Мужичок расспрашивал бывалых людей, но, не дослушав, куда-то бежал, метался от кранов к кассе, от стоящих в очереди к уже пьющим и жующим… Вдруг он замер и с лицом естествоиспытателя, наблюдающего образование если не материков, то кристаллов, то есть крайне терпеливо, стал внимательно смотреть, как те, кто купил жетончики в кассе, суют их в щель, передвигают своей рукой латунный язычок рукоятки, после чего в подставленный стакан сама бежит янтарная струя «777» или рубиновый «Айгешат». Напитавшись необходимым знанием до предела, почти успокоившись, мужичок, не задавая уже никому вопросов, выстоял очередь в кассу, получил два жетона, подошел к кранику, обещающему глоток неразбавленного, полновесного счастья, опустил один за другим оба жетона, недрогнувшей рукой передвинул справа налево отполированный до золотого блеска язычок, этакую торчащую из стены лопаточку, вроде медицинской, и удовлетворенно чуть кивнул головой, услышав, как клацнули жетоны, проваливаясь в невидимое чрево, и тут же хлынула струя.
Как показалось Алексею Ивановичу, двести граммов вожделенного напитка лились долго-долго.
– И все?! – в тихом изумлении произнес мужичок, наблюдавший истечение счастья и опомнившийся только тогда, когда струя иссякла.
Он забыл подставить стакан!
Он даже взять его в руки забыл, так глубоко был погружен в овладение приемами жизни в будущем.
– И все?! – уже оглядываясь, ища свидетелей обмана, проговорил мужичок.
Среди публики, озабоченно сновавшей со своими стаканами и бутербродами, он не нашел собеседника, не услышал ни слов сочувствия, ни укора. Увидев, что до него никому нет дела, он тихо сказал: «Вот и все», – и медленно направился к выходу. Денег на второй стакан, видно, судьба ему не отвалила.
Алексей Иванович по истечении шестидесяти двух лет своей жизни чувствовал себя примерно так же, как тот, мелькнувший, никому не интересный своей бедой человек.
У Алексея Ивановича тоже было чувство растерянности, вроде бы он все делал в жизни правильно, то есть вполне усвоил правила игры, не выбился в лидеры, но и не тащился по обочине…
Жизнь прошла, утекла куда-то, «стакан» забыл подставить, все мимо и неизвестно куда…
«И все?!»
Но в отличие от портвейна, исчезнувшего безвозвратно и бесследно, истекшая жизнь стала прошлым, и это прошлое ощущалось как значимая реальность тем больше, чем меньше оставалось места в жизни сегодняшней, чем дальше уносилась эта жизнь неведомо куда, оставив Алексею Ивановичу роль наблюдателя, то глотающего слюнки, но чаще в сердцах сплевывающего.
Старости он не чувствовал, последние болезни и немощи еще не подступили, ощущение же бессилия возникало при созерцании все растущей, все расширяющейся пропасти, отделяющей его жизнь от той, что началась и безоглядно мчится.
С тем, что на его глазах происходит, душа мириться не хотела, а извечные вопросы «Кто виноват?» и «Что делать?» практических ответов, по его мнению, не имели.
Новые виды промысла, например, обмен либерального красноречия на реальный капитал, он не освоил, даже трудно сказать почему.
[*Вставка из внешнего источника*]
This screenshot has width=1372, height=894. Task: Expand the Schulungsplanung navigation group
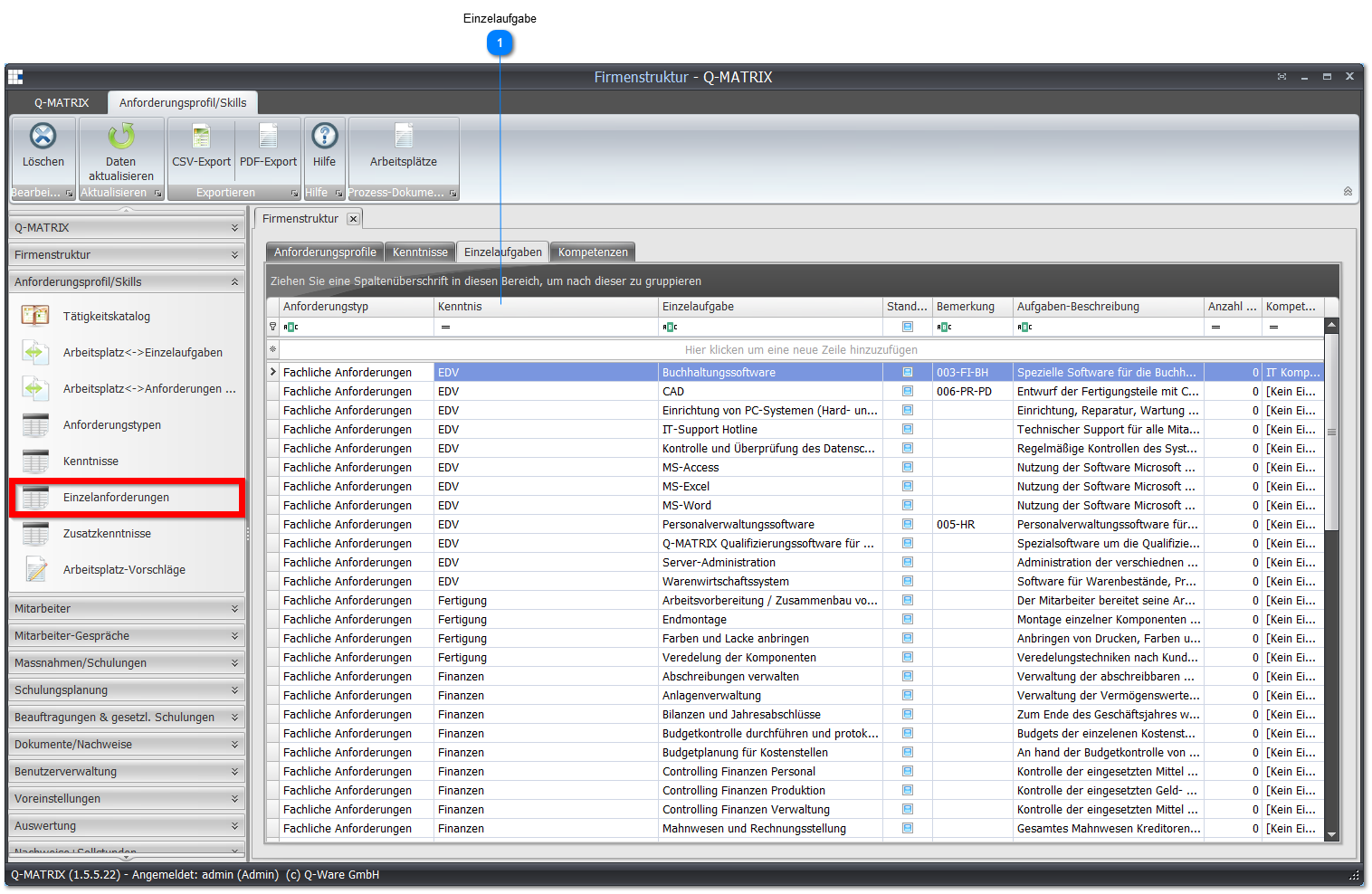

Скорее всего, оттого что поборники свободы слова, обличая язвы минувшей жизни, как ему казалось, пеклись больше всего о праве защищать неправое стяжание и при случае искренне и бескорыстно приторговывали своим «свободным словом».
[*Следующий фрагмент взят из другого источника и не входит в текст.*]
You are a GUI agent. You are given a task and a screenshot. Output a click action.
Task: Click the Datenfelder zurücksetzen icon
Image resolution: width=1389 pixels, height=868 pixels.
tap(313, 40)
Коты дали мышам свободу говорить и писать о них все, что захотят. И мыши осмелели, и мыши поздравили себя с великим завоеванием… И коты согласились с мышами в том, что именно свобода говорить о котах правду должна почитаться высшей наградой для мышей, для себя же коты нашли другие вознаграждения.
Объявленное «новое мышление» было для Алексея Ивановича повторением задов двухсотлетней давности. Читанный в институте Дж. Стюарт Миль предсказал наступление этого «нового мышления», а Мережковский в своем повсеместно поминаемом, но большинством не читанном «Грядущем хаме» объявил и пришествие носителя «нового мышления», упоенного собой мещанина. Забыть это пророчество было невозможно.
Сознание неодолимости стихий может быть утешительным, оно могло бы настроить Алексея Ивановича на созерцательный лад, если бы «созерцание» самодовольной пошлости могло доставить ему утешение.